▶ **GIVEN TEXT**
Credit: © 2010 ACS

Some enzymes that carry out multiple reaction steps are known to contain tunnels that are used to direct the transport of reactive intermediates from one active site to another where it can undergo further transformations. One such enzyme is carbamoyl phosphate synthetase (CPS) from Escherichia coli, which catalyses the production of carbamoyl phosphate — an intermediate in nucleotide and arginine synthesis. An important step in this synthesis is the transport of carbamate, after its formation, through a 40-Å-long tunnel within the enzyme to another active site where it is phosphorylated to give the final product. Now Frank Raushel, Yi Qin Gao and colleagues from Texas A&M University have carried out calculations to understand the mechanistic details of this process1.

▶ **RECORDED DATA**

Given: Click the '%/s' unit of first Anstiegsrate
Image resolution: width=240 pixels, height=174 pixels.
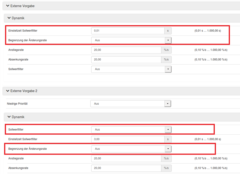Looking at the screenshot, I should [166, 50].
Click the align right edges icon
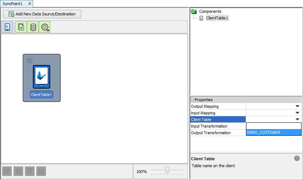This screenshot has width=303, height=180. click(x=18, y=171)
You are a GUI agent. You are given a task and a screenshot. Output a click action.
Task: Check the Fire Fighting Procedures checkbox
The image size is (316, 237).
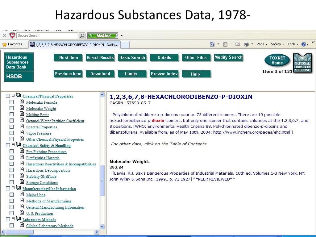11,152
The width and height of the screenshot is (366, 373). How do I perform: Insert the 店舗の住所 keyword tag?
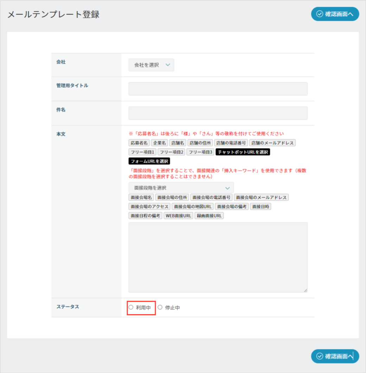tap(200, 143)
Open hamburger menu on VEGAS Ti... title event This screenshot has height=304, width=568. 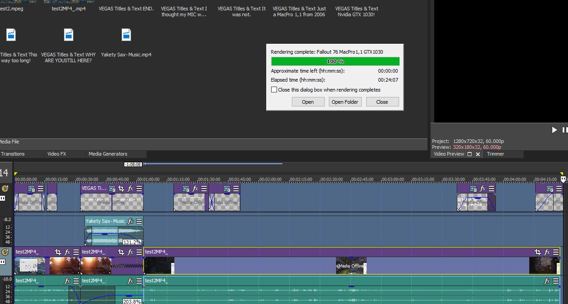click(x=139, y=189)
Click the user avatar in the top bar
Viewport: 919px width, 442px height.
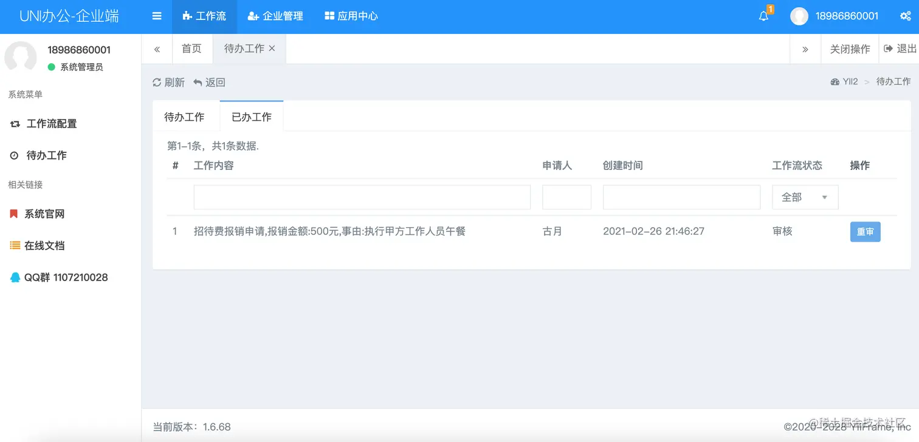799,16
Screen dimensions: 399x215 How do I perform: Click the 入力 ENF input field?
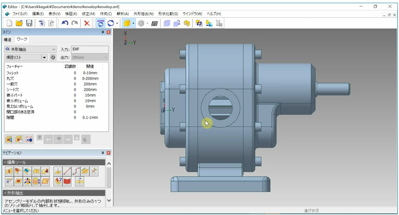tap(90, 49)
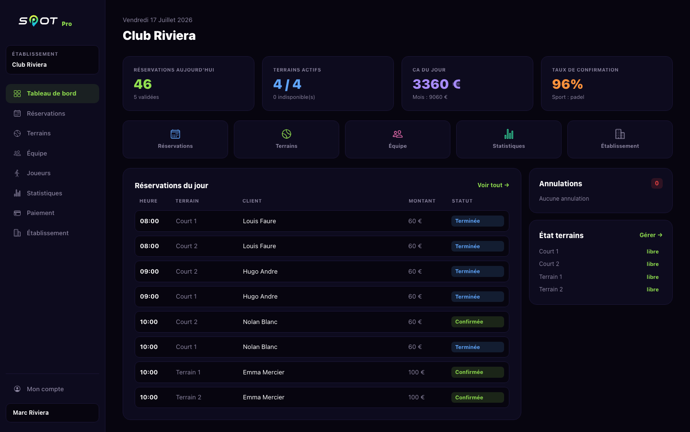Open the Réservations calendar icon in sidebar
The image size is (690, 432).
click(x=17, y=114)
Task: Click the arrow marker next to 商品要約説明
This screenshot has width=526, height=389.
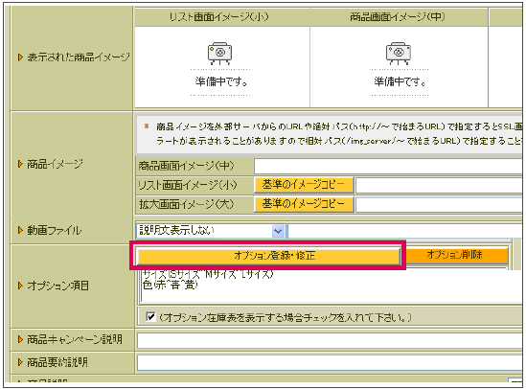Action: 20,362
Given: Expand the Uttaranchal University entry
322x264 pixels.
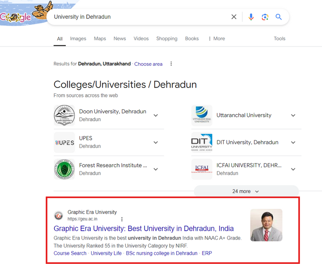Looking at the screenshot, I should click(x=293, y=116).
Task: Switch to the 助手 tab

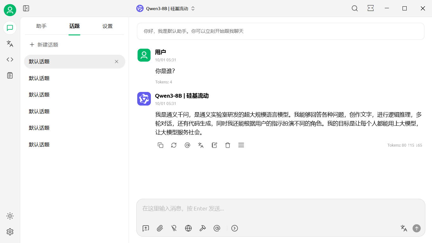Action: [x=42, y=26]
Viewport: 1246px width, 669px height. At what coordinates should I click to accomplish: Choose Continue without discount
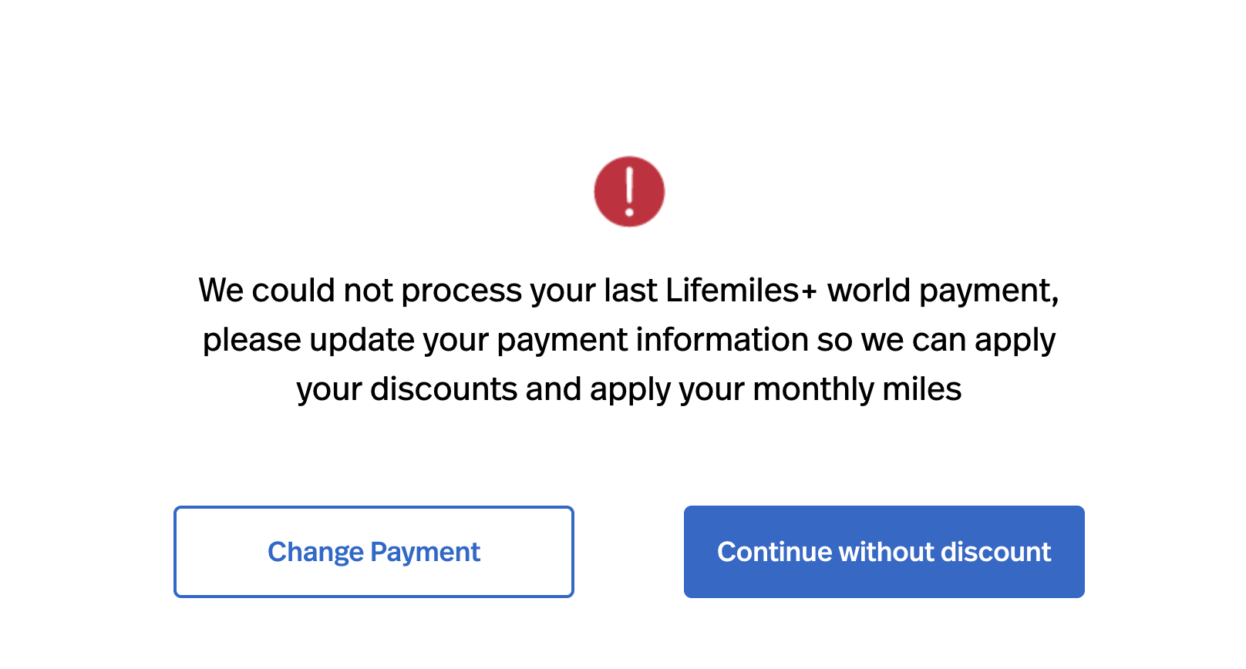point(884,552)
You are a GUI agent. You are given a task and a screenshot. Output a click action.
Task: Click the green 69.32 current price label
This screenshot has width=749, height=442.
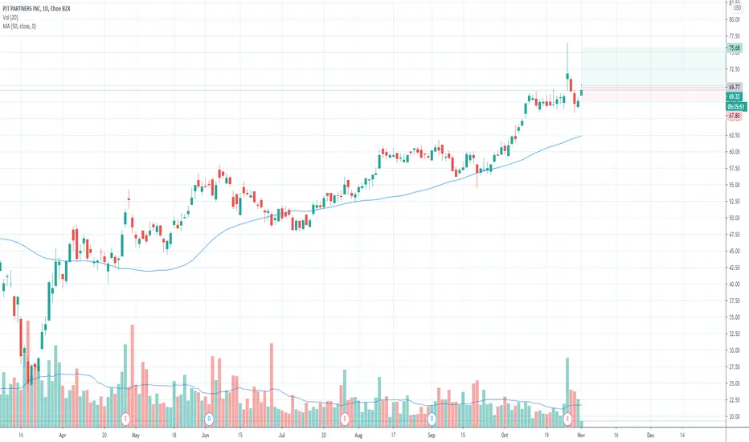tap(735, 96)
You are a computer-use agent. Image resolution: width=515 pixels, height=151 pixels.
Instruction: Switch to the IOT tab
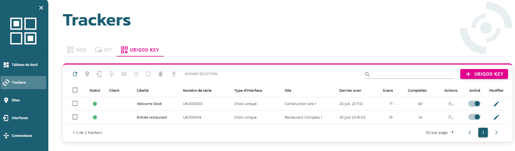[x=104, y=50]
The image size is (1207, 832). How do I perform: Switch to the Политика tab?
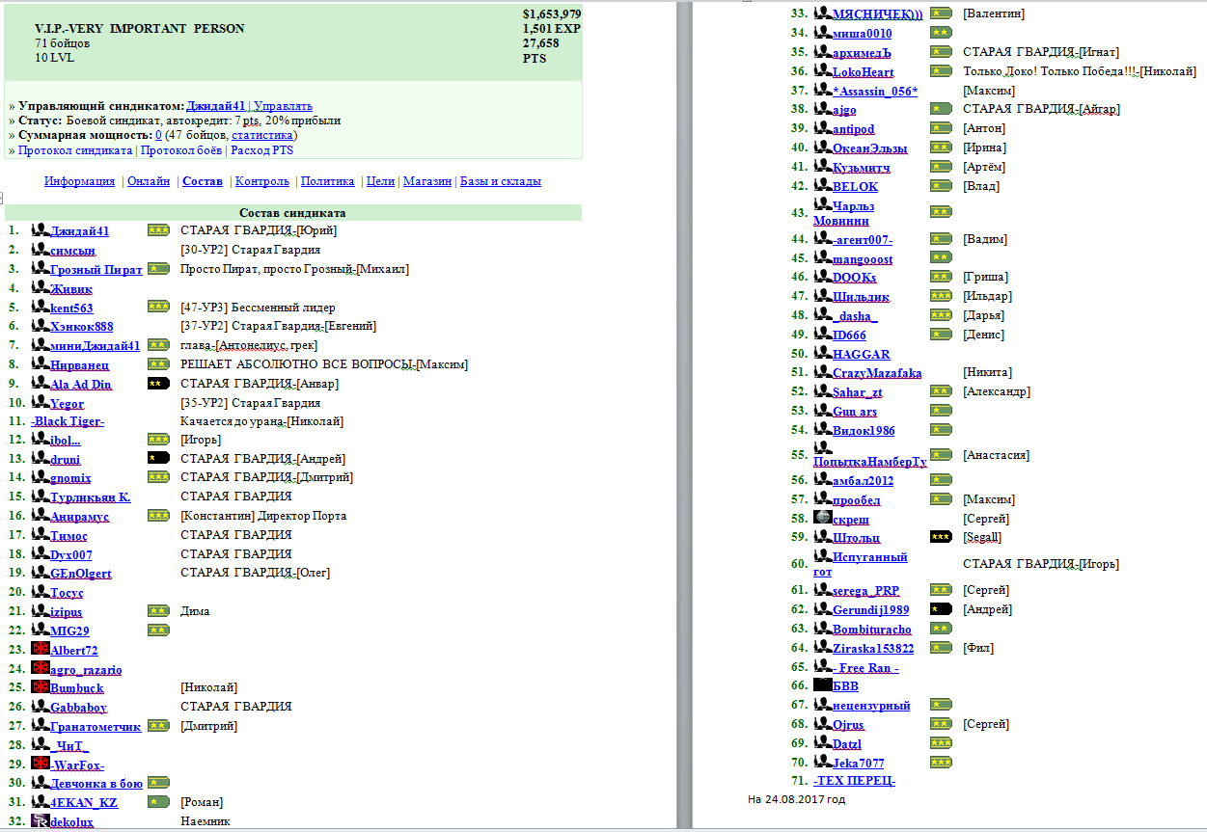pyautogui.click(x=328, y=181)
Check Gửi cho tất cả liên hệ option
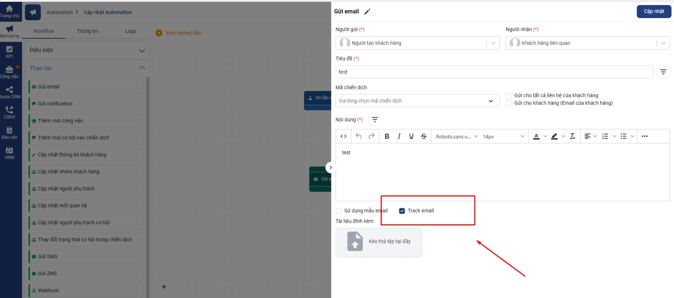This screenshot has width=674, height=298. [509, 96]
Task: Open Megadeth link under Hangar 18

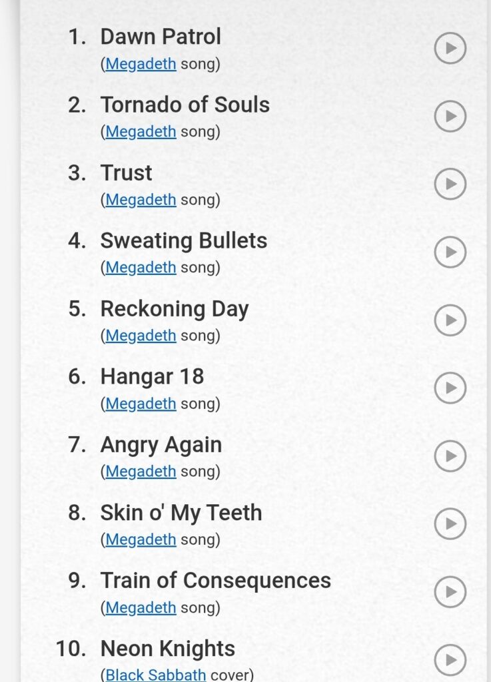Action: pyautogui.click(x=141, y=404)
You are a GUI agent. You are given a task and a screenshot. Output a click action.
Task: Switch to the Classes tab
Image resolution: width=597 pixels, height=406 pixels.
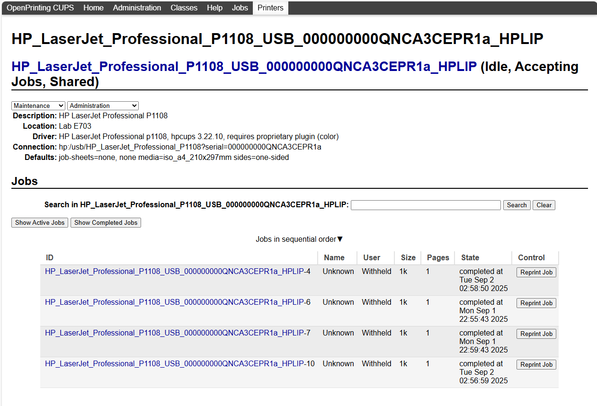tap(184, 8)
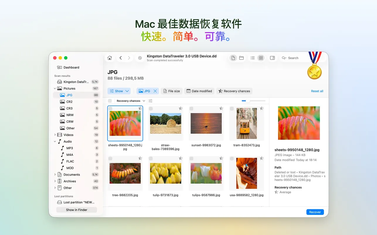Click Recover to restore selected files
The height and width of the screenshot is (235, 377).
[315, 212]
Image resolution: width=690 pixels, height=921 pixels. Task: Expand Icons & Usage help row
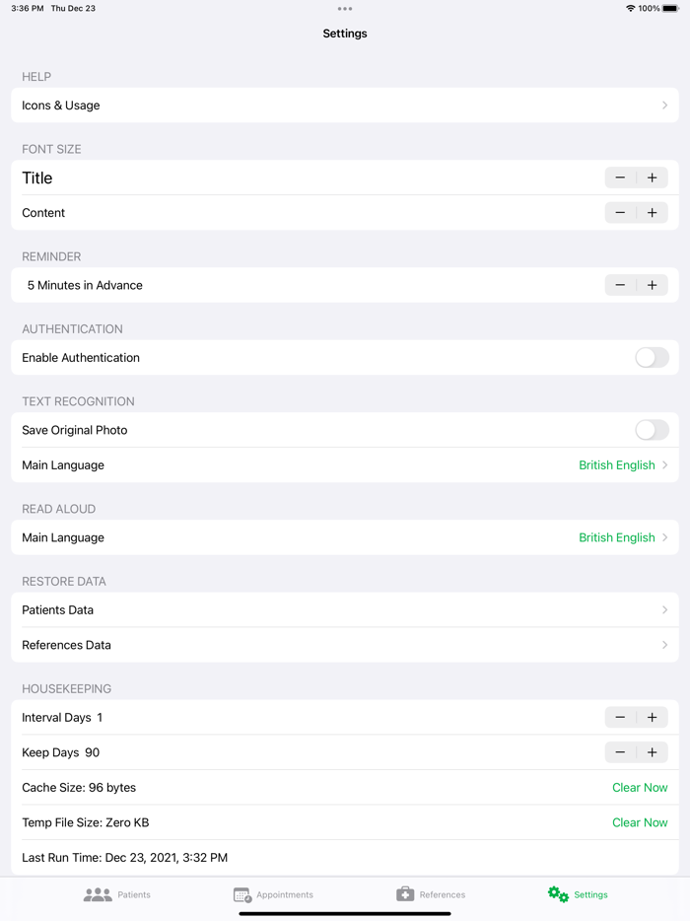coord(345,106)
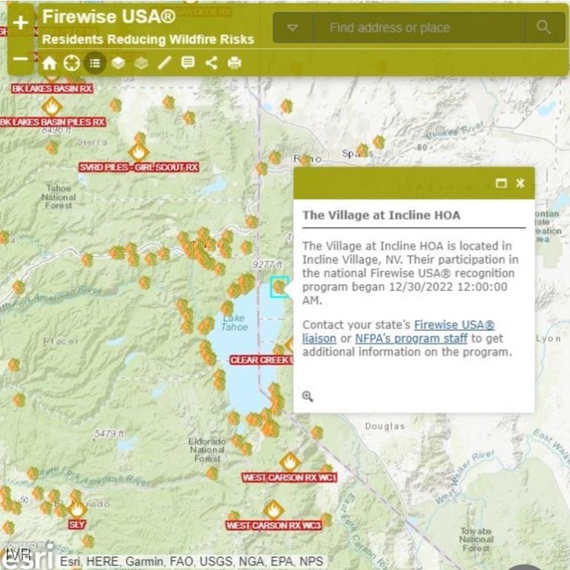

▶ **REQUIRED WORK**
- A) Condense the paragraph starting "Some enzymes that carry out" in the text on carbamoyl phosphate synthetase into a brief list, keeping its main facts.
- B) Put this sentence from the text on carbamoyl phosphate synthetase into Spanish: "One such enzyme is carbamoyl phosphate synthetase (CPS) from Escherichia coli, which catalyses the production of carbamoyl phosphate — an intermediate in nucleotide and arginine synthesis."
- C) Write the next part of the text on carbamoyl phosphate synthetase, picking up after its last sentence.
The rows are separate material and are not part of the text on carbamoyl phosphate synthetase.

▶ **RESULTS OF THE EXERCISE**
- A)
- Some enzymes that carry out multiple reaction steps contain tunnels that move reactive intermediates from one active site to another for further transformations.
- One example is carbamoyl phosphate synthetase (CPS) from Escherichia coli, which catalyses the production of carbamoyl phosphate, an intermediate in nucleotide and arginine synthesis.
- A key step is the transport of newly formed carbamate through a 40-Å-long tunnel to another active site, where it is phosphorylated into the final product.
- Frank Raushel, Yi Qin Gao and colleagues from Texas A&M University used calculations to study the mechanistic details of this process.

- B) Una de estas enzimas es la carbamoil fosfato sintetasa (CPS) de Escherichia coli, que cataliza la producción de carbamoil fosfato, un intermediario en la síntesis de nucleótidos y de arginina.

- C)
The X-ray crystal structure of CPS was used to construct a model of the enzyme, and molecular dynamics simulations revealed that the tunnel is composed of three pockets filled with water connected by two narrow passages. To understand the factors that influence carbamate transport along the tunnel, Raushel, Gao and co-workers calculated the potential energy of the system under different substrate/product binding conditions with carbamate at different positions along the tunnel.

The researchers found that phosphate, a by-product from the carbamate-forming reaction step, must be released from that active site before the carbamate can enter the tunnel. This release causes the rotation of an arginine residue within the enzyme that unblocks the tunnel entrance and also shields the carbamate from undesirable electrostatic interactions with three glutamate residues within the tunnel.